Dick Allen was a seven-time All-Star, the 1964 National League Rookie of the Year, and the 1972 American League MVP. He won two home run titles, led his league in on-base percentage twice and OPS four times.
One of the best hitters in baseball in the late 1960s and early 1970s, the main reason that Allen isn’t in the Hall of Fame is institutional racism. Despite a statistical profile that puts him just below the average Hall of Fame third baseman, Allen never received more than 18.9 percent of the vote on the BBWAA ballot between 1983 and 1997.
Why? William C. Kashatus tackled the issue in 2005 for Origins: Current Events in Historical Perspective, a joint project of the history departments at Ohio State and Miami University.
“When Allen was involved in a brawl (in 1965) with Frank Thomas, a popular white veteran, he was ordered by his manager not to discuss the incident with the press. The veteran was subsequently traded. Years later it was revealed that Thomas had been aiming racial slurs to many of his black teammates [and the fight between Thomas and Allen is generally agreed to have started because of a racist remark by Thomas]. But the Philadelphia fans blamed Allen for the incident.
“They booed him every night, threw pennies, bolts and beer bottles at him, and sent him hate mail. Sportswriters launched their own assault, portraying the beleaguered star as a malcontent who expected special treatment.”
The kind of “special treatment” that Allen wanted was being called Dick, while the Phillies insisted on using “Richie,” which was how it appeared on his early baseball cards. “To be truthful with you, I’d like to be called Dick. I don’t know how the Richie started. My name is Richard and they called me Dick in the minor leagues,” Allen said in 1964. “It makes me sound like I’m 10 years old. I’m 22.”
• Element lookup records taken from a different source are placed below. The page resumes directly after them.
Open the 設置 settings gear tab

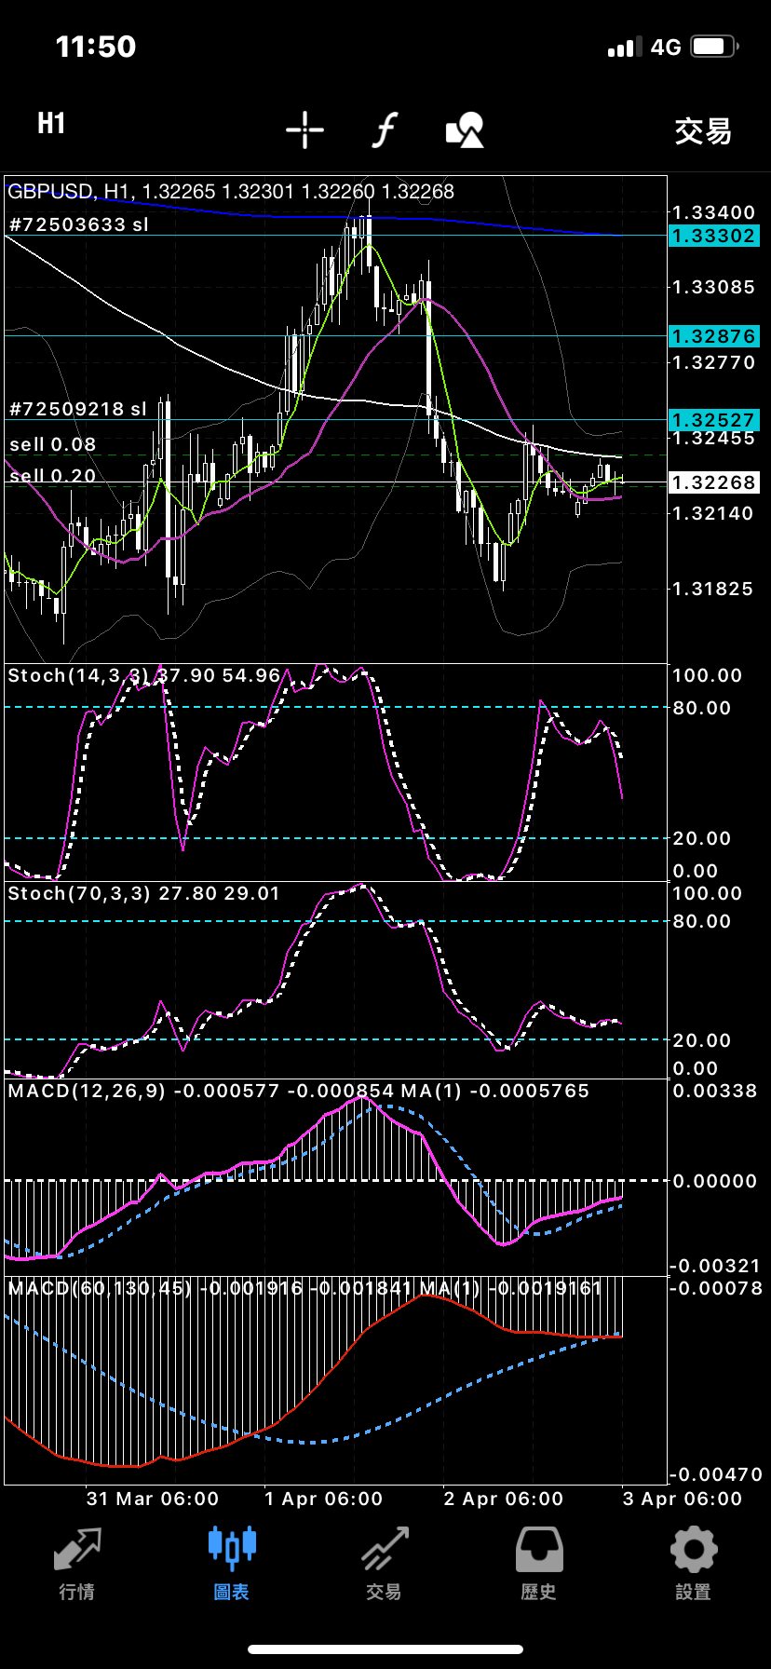click(694, 1551)
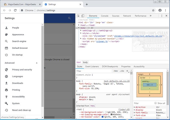Toggle the :hov element state button

coord(116,71)
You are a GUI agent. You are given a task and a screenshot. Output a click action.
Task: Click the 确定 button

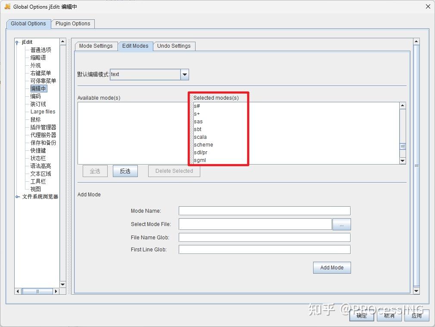click(x=362, y=316)
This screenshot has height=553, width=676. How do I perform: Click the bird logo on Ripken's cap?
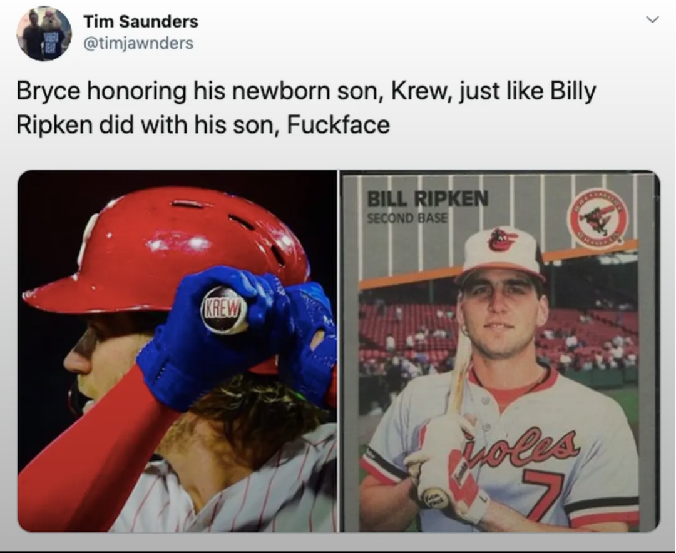[503, 240]
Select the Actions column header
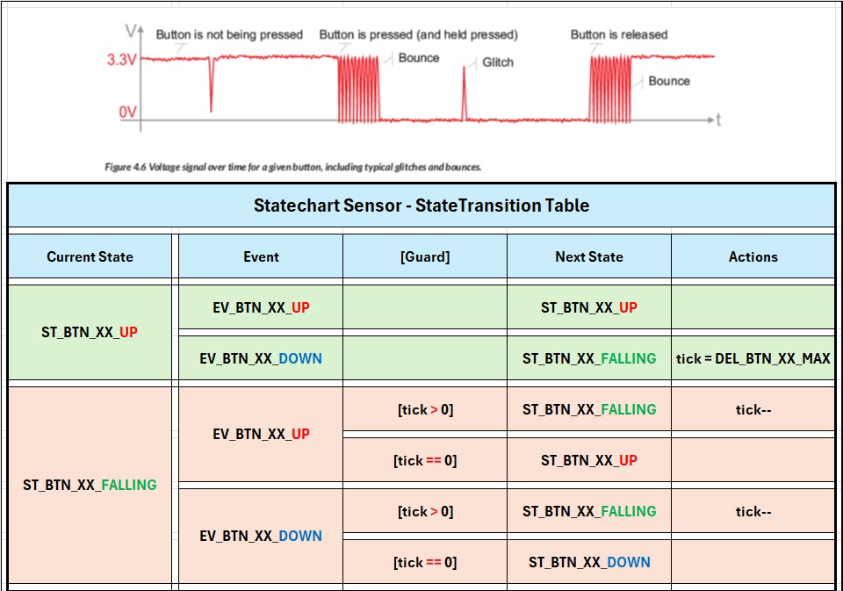 pyautogui.click(x=753, y=256)
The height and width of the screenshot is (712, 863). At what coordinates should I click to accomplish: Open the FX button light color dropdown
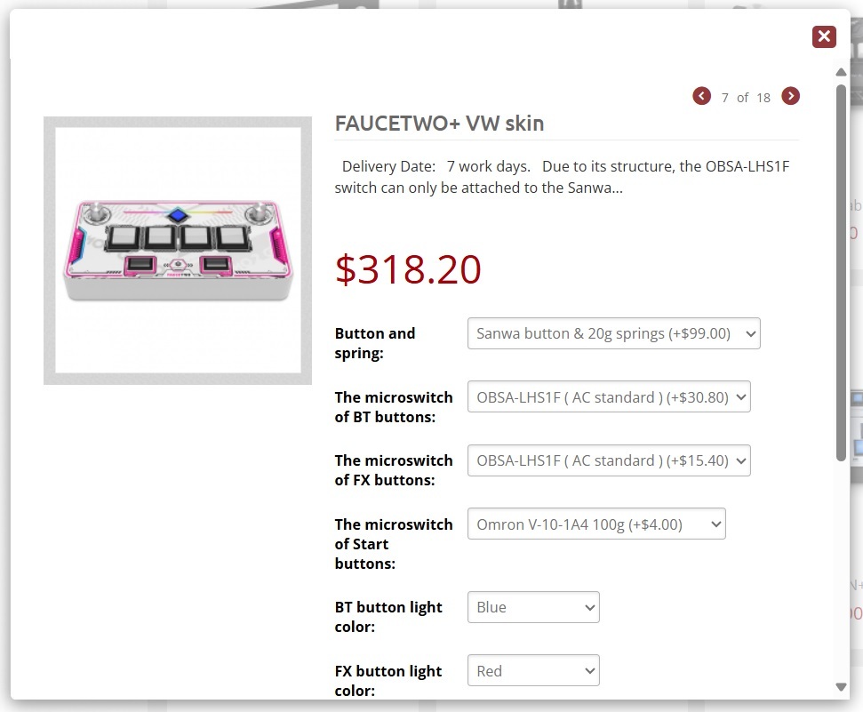tap(533, 671)
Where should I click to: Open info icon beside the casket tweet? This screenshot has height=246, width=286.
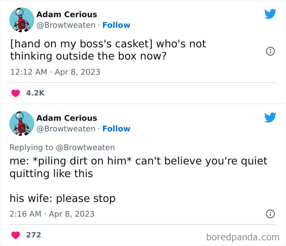(270, 51)
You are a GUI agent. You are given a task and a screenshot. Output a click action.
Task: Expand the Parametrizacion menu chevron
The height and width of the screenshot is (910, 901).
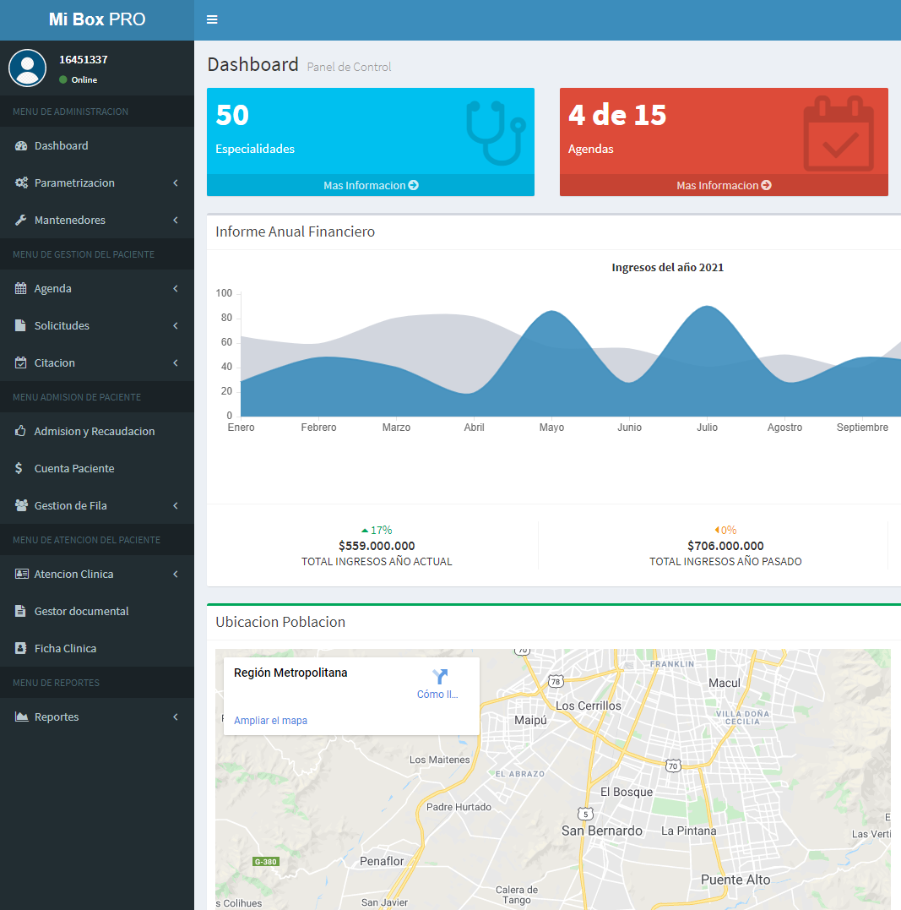(x=175, y=183)
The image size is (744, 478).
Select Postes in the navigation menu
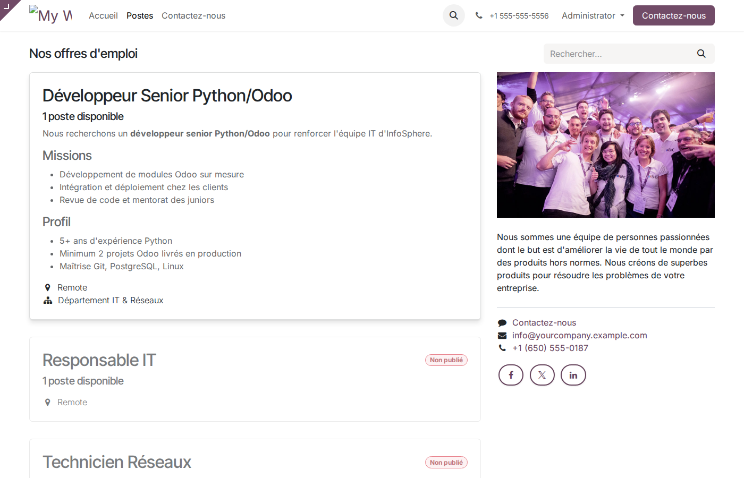click(x=139, y=15)
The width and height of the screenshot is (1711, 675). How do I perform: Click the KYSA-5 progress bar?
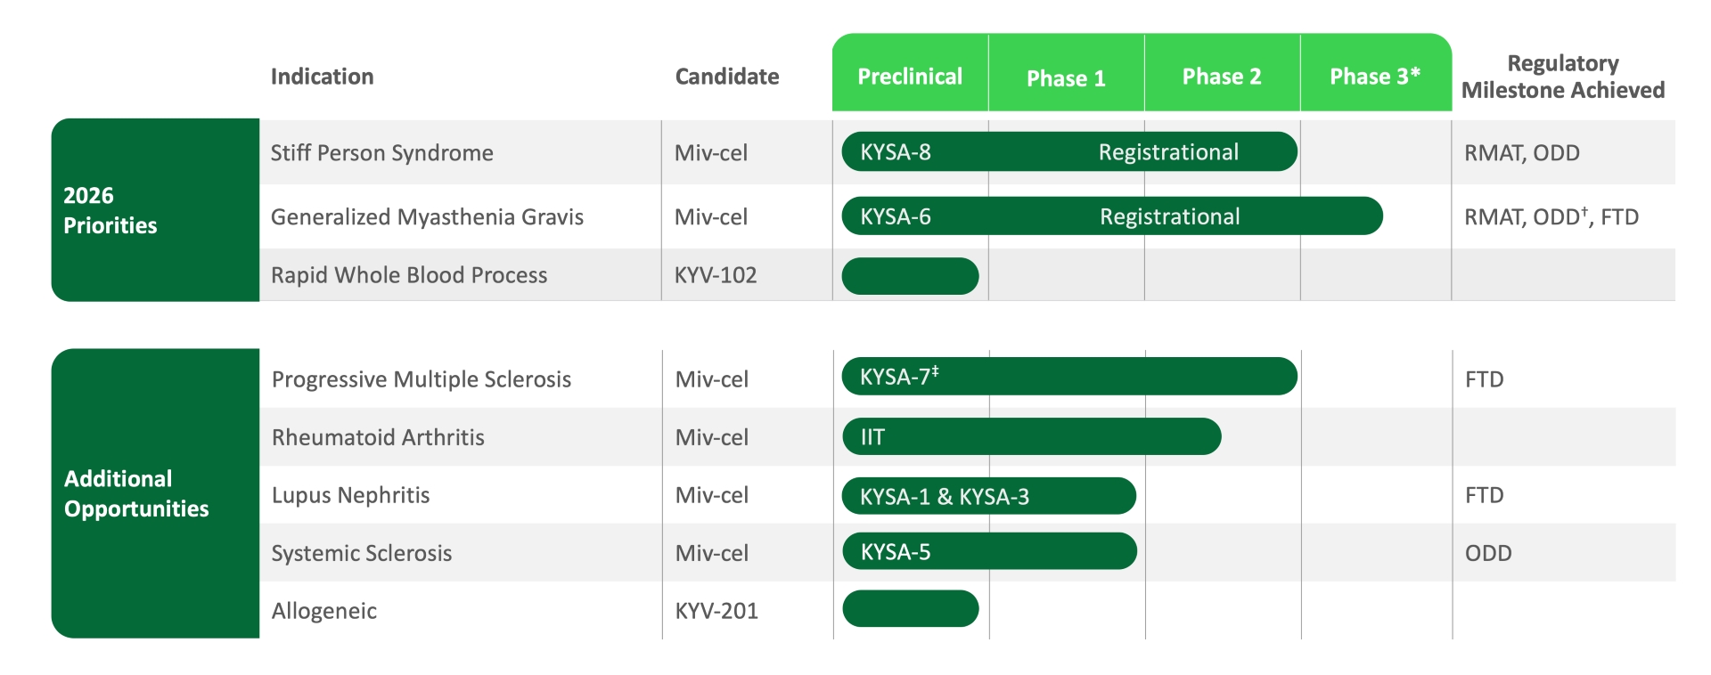click(x=988, y=552)
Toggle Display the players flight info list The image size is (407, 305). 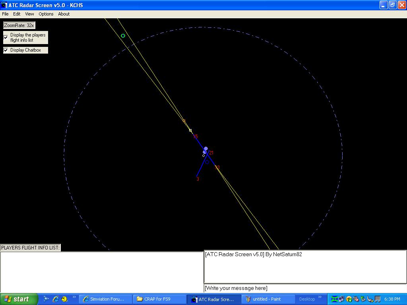tap(6, 37)
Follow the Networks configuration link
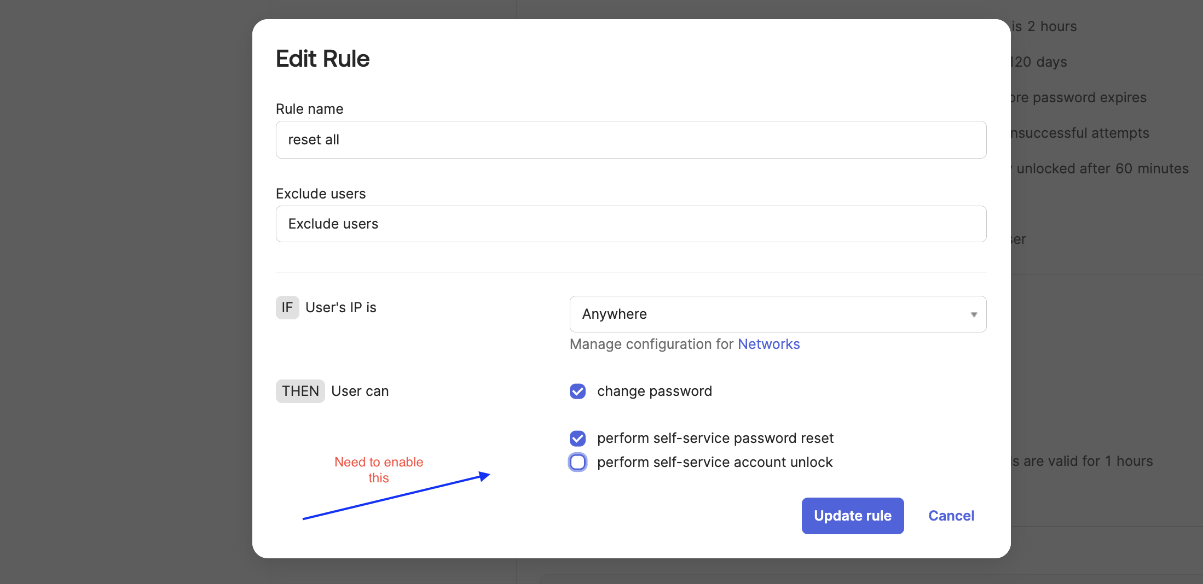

They kept calling him “Richie” for another two years, and Allen wound up wearing his batting helmet in the field to protect himself from the various things fans threw at him from the stands. When Allen finally got his wish to be traded out of Philadelphia in 1969, part of the Phillies’ return was Curt Flood, whose refusal to report was largely about challenging the reserve clause and the belief that he shouldn’t have to go to a team against his will, but also about the racism of the City of Brotherly Love.
Today, Dick Allen is 78, and next month, on the 57th anniversary of his major league debut, the Phillies will drop their longstanding policy of only retiring the numbers of Hall of Famers to honor him and take his No. 15 out of circulation. They also plan to have a ceremony next year when fans can attend and finally give Allen at least some of the recognition he deserves.
There’s a cynical reading of this that the Phillies are merely clearing the way to retire Chase Utley’s number if the Philadelphia demigod never makes it to Cooperstown, but really, the Phillies could have retired Utley’s number without retiring Allen’s and not gotten much, if any, blowback about it. So, credit the Phillies for getting it right here, and making Allen their first non-Hall of Famer (he still could and should eventually get in through the veterans committee) to have his number retired.
Honoring Allen now does not erase what he endured during his years with the Phillies, or that he came to be known as a troublemaker because he wanted to be treated with a basic level of humanity. It does not absolve the Phillies of the self-inflicted burden of historic racial problems. It does provide a chance to revisit that legacy, to deal with it, and to properly acknowledge the greatness of a player who deserved better when he was with the team, and in the way he’s been viewed for the last half a century. And all the better that Allen is still alive to receive the recognition that he so justly deserves.